**Saved entries**
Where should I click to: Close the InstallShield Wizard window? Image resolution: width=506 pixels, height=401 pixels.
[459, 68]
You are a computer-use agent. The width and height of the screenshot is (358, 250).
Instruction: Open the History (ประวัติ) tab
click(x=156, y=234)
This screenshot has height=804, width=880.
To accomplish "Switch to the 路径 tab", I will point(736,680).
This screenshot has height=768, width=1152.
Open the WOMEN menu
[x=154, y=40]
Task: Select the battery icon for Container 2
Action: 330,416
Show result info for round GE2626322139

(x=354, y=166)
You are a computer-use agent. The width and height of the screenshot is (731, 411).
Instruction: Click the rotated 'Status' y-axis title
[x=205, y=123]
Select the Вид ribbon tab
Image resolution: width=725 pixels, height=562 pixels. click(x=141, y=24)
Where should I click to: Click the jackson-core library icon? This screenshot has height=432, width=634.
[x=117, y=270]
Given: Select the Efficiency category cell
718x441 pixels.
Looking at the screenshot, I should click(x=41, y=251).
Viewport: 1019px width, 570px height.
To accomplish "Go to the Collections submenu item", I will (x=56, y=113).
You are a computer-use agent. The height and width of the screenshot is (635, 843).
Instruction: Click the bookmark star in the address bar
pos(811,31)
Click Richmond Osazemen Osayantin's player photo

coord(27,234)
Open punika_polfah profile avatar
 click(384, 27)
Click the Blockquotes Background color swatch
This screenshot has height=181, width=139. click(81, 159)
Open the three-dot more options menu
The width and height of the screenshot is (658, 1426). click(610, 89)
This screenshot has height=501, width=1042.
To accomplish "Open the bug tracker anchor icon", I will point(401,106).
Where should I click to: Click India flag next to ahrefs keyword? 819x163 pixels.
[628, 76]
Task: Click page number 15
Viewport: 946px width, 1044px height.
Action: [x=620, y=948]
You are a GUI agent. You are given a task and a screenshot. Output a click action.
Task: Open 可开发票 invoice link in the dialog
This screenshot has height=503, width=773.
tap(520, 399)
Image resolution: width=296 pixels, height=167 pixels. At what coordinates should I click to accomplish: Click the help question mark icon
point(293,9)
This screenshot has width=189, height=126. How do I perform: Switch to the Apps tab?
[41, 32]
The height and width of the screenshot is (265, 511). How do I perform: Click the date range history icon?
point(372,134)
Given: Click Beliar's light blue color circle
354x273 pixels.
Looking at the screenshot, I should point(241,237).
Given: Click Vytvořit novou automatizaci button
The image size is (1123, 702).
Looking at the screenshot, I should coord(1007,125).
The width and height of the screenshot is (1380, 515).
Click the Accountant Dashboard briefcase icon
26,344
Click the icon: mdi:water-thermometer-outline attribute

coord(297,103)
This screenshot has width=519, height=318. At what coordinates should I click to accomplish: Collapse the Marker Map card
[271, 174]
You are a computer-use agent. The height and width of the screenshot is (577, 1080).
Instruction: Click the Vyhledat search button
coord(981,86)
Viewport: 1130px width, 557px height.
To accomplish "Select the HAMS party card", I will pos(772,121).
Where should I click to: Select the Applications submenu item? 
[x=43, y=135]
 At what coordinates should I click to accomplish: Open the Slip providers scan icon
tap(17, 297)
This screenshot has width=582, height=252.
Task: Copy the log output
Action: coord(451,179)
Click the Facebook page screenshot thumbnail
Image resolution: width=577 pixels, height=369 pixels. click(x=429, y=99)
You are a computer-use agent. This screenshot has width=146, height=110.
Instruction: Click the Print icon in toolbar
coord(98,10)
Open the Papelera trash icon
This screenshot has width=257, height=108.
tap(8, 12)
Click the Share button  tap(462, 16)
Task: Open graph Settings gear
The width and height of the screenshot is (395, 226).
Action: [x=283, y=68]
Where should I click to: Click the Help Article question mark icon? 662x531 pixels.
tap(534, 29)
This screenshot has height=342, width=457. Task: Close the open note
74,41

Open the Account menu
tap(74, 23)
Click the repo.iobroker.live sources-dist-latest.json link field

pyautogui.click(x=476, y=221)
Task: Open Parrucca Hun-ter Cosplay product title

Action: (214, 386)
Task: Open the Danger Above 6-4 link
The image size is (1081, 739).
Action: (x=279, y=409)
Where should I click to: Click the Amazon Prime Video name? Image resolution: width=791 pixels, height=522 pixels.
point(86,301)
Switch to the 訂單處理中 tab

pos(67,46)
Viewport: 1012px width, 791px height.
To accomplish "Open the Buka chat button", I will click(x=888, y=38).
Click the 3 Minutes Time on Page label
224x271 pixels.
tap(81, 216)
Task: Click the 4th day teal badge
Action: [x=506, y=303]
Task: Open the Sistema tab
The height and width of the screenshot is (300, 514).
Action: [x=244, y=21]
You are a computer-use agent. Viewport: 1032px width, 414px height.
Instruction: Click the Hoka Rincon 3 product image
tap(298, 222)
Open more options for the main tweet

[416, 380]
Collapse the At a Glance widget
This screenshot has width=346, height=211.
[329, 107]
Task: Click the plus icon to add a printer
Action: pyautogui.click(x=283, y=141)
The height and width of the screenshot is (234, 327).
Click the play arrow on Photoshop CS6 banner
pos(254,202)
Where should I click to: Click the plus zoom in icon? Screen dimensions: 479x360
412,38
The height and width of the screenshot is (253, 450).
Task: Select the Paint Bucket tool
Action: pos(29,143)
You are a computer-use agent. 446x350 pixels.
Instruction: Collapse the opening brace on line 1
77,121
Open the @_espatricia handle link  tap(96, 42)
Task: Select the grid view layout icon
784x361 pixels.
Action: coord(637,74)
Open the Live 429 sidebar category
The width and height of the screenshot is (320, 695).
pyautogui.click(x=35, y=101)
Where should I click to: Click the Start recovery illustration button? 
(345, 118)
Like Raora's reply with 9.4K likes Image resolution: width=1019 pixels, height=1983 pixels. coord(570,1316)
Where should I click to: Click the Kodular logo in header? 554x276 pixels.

**DESCRIPTION OF THE TASK**
The answer must consist of every line from the data that holds the string "agent".

**WRITTEN SOLUTION**
You are a computer-use agent. The width and height of the screenshot is (358, 250).
You are a computer-use agent. The width and height of the screenshot is (731, 411).
You are a computer-use agent. The height and width of the screenshot is (635, 843).
You are a GUI agent. You are given a task and a screenshot. Output a click action.
You are a computer-use agent. The height and width of the screenshot is (577, 1080).
You are a computer-use agent. This screenshot has width=146, height=110.
You are a computer-use agent. Viewport: 1032px width, 414px height.
You are a computer-use agent. 446x350 pixels.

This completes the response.